__TEXT PASSAGE__
================

Attorneys for convicted murderer Russell Bucklew filed a motion in federal court Friday, seeking to videotape his execution.
Bucklew, 45, is scheduled for lethal injection at 12:01 a.m. Wednesday.
Earlier this month, Bucklew's attorneys contacted the Missouri Department of Corrections, asking for permission to videotape his execution, but were told during a conference call DOC attorneys would not agree to the taping, the motion states.
"If the state is confident that its lethal injection procedures will be safe, effective and successful as applied to Mr. Bucklew, then officials should have no problem with documenting the execution," attorney Cheryl Pilate wrote in the motion.
Missouri Attorney General Chris Koster filed an argument against the motion Friday, contending that videotaping Bucklew's execution "could lead us back to the days of executions as public spectacles"; that it is unnecessary because multiple witnesses, including members of the media, will see the execution; and that the videographer would see members of the execution team, whose identities are protected under Missouri law.
Bucklew was convicted in 1997 of shooting Michael Sanders to death in front of his two young sons, kidnapping Sanders' girlfriend, Stephanie Pruitt Ray, at gunpoint, raping her and holding her hostage before being apprehended in St. Louis.
After his arrest, Bucklew escaped from the Cape Girardeau County Jail and attacked Ray's mother and her fiance with a hammer before being recaptured.
The motion Friday follows one Pilate filed a week earlier in which she asked the federal court for a stay of execution so medical tests can be performed to determine whether Bucklew's condition is likely to cause him to bleed or choke during lethal injection.
Bucklew has a congenital disorder called cavernous hemangioma that causes large vascular tumors in his nose, mouth and airways.
Emory University medical professor Joel Zivot has filed affidavits in support of Pilate's earlier filing, saying Bucklew's tumors are likely to rupture during execution, causing him to choke to death on his own blood.
On Thursday, Koster submitted a response to the motion for stay of execution in which he noted Bucklew "delayed bringing his suit until two weeks before his scheduled execution even though he has known about his medical condition and his pending execution for years."

================

__TASK SET__
A) Copy the stretch of the Bucklew execution article from "Bucklew was convicted" through "during lethal injection." word for word.
B) Name every person identified by name in the Bucklew execution article.
C) Proceed with the news article on Russell Bucklew's scheduled execution, starting after its final sentence.

================

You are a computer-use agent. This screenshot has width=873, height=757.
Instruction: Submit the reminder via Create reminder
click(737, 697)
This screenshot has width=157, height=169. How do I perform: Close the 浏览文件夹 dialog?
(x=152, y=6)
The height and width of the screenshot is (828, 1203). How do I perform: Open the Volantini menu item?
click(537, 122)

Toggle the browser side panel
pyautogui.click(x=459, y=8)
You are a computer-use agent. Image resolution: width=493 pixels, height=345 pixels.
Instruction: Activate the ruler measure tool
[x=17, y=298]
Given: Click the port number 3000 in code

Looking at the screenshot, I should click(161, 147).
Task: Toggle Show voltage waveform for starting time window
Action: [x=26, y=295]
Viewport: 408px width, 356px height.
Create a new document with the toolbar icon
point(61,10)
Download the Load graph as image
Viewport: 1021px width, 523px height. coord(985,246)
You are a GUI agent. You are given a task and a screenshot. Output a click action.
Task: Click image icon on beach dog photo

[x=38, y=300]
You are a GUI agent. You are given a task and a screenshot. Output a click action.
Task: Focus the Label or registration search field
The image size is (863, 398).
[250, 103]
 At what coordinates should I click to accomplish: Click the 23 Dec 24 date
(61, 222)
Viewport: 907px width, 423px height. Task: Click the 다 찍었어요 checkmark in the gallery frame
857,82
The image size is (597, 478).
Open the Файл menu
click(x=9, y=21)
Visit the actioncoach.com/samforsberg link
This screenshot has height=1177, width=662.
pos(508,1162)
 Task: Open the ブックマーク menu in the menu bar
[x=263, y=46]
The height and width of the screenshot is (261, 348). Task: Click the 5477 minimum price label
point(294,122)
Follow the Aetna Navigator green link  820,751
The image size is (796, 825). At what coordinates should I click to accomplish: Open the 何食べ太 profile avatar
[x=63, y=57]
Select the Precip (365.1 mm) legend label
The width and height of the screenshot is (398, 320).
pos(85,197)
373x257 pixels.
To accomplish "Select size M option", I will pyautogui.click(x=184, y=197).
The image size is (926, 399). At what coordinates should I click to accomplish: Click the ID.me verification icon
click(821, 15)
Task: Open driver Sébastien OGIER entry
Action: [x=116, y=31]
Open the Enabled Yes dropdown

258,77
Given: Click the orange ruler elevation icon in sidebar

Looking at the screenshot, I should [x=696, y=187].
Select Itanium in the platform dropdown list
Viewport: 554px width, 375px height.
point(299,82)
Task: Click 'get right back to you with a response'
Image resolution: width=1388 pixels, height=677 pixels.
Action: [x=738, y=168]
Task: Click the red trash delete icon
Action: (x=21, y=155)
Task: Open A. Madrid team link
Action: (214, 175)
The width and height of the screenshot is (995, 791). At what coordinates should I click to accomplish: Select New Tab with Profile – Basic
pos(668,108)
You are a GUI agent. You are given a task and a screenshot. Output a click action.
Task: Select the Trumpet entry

================

__ANSWERS GIVEN__
A)
Bucklew was convicted in 1997 of shooting Michael Sanders to death in front of his two young sons, kidnapping Sanders' girlfriend, Stephanie Pruitt Ray, at gunpoint, raping her and holding her hostage before being apprehended in St. Louis.
After his arrest, Bucklew escaped from the Cape Girardeau County Jail and attacked Ray's mother and her fiance with a hammer before being recaptured.
The motion Friday follows one Pilate filed a week earlier in which she asked the federal court for a stay of execution so medical tests can be performed to determine whether Bucklew's condition is likely to cause him to bleed or choke during lethal injection.

B) Russell Bucklew, Cheryl Pilate, Chris Koster, Michael Sanders, Stephanie Pruitt Ray, Joel Zivot

C)
In his response, Koster also offered to eliminate the use of dyes in the saline solution used to flush intravenous lines before the lethal drugs are administered.
Zivot had suggested methylene blue, a chemical commonly used for that purpose, could raise Bucklew's blood pressure, causing his tumors to rupture.
In a sharply worded response filed Friday, Pilate rejected Koster's offer to eliminate the dyes, calling the last-minute change "evidence that DOC officials do not know what they are doing and are wholly unprepared to execute someone with serious medical problems like Mr. Bucklew."
Pilate also accused the state of failing to provide Bucklew with adequate medical care and regular testing, despite repeated requests for funds to do so.
"It is extremely disingenuous for the defendants to accuse Mr. Bucklew of dragging his feet on this grievance. ... Even though Mr. Bucklew was indigent and counsel made a prima facie showing that Missouri's execution protocol was at least constitutionally suspect, as applied to Mr. Bucklew, the State actively opposed Mr. Bucklew's efforts to obtain the funds necessary to secure an expert," Pilate wrote.
In the filing, Pilate cited several instances, beginning in June 2008, in which Bucklew's attorneys sought but were denied funds for expert services.
At this point, Bucklew's attorneys are paying out of their own pockets for medical records and other expenses, Pilate wrote.
"It is the imminence of the execution date and the urgency it imposes that has enabled counsel to persuade medical experts to assist them in this litigation," she wrote.